● Work required: Only the total should be returned: the number of lines in the data that hold the string "field".
**********
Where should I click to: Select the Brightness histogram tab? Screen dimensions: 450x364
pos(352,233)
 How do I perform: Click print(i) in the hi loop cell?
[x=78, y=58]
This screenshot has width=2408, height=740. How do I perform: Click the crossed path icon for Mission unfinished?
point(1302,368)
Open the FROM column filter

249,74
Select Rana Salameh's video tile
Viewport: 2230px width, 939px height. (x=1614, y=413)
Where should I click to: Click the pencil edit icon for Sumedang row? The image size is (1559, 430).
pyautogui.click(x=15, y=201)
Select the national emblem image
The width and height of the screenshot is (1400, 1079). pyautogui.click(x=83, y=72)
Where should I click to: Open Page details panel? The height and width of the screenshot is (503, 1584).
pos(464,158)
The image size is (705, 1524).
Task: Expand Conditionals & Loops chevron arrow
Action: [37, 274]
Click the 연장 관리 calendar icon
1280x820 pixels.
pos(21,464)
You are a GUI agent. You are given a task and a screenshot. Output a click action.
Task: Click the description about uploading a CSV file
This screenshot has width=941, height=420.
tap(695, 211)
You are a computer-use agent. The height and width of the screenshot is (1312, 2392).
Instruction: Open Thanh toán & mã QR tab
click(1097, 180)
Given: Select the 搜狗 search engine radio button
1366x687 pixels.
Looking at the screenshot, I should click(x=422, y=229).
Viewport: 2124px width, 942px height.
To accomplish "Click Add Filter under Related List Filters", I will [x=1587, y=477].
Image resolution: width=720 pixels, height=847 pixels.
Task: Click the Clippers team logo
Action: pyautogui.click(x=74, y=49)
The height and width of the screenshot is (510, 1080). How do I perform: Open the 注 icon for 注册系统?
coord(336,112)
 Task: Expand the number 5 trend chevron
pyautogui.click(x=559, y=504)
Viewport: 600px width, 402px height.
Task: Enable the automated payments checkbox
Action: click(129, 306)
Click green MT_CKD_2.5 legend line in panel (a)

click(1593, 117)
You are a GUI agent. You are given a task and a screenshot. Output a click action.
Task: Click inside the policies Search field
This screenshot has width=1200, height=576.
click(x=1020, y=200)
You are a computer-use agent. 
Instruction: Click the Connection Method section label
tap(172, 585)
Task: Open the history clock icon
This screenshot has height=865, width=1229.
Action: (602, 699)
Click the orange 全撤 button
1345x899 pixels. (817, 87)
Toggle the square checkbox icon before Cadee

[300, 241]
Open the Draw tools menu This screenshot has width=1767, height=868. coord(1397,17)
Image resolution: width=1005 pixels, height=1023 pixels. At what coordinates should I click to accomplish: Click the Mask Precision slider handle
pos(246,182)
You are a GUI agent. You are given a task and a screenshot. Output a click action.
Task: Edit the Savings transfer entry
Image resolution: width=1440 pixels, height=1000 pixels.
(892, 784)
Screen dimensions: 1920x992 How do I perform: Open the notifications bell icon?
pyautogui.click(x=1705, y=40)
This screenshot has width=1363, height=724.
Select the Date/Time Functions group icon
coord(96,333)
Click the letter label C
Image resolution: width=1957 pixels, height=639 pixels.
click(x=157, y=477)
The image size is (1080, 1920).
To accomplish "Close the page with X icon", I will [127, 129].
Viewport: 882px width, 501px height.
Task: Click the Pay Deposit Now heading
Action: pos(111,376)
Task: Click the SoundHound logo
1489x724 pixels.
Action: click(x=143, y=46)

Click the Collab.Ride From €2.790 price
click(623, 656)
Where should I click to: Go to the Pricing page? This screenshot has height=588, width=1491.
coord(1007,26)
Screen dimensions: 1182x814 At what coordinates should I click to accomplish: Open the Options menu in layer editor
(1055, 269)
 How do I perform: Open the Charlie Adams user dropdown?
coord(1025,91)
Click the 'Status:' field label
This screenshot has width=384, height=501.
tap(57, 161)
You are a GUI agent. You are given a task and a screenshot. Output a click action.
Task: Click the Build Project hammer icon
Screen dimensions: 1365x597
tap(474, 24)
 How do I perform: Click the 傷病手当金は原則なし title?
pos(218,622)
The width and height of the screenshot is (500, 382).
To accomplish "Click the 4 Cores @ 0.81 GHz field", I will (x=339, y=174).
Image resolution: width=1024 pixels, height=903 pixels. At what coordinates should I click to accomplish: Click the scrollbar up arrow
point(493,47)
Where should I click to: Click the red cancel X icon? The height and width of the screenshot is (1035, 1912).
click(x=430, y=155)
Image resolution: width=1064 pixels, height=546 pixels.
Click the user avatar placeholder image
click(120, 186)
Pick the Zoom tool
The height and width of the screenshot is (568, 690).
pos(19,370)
**********
● Answer: 3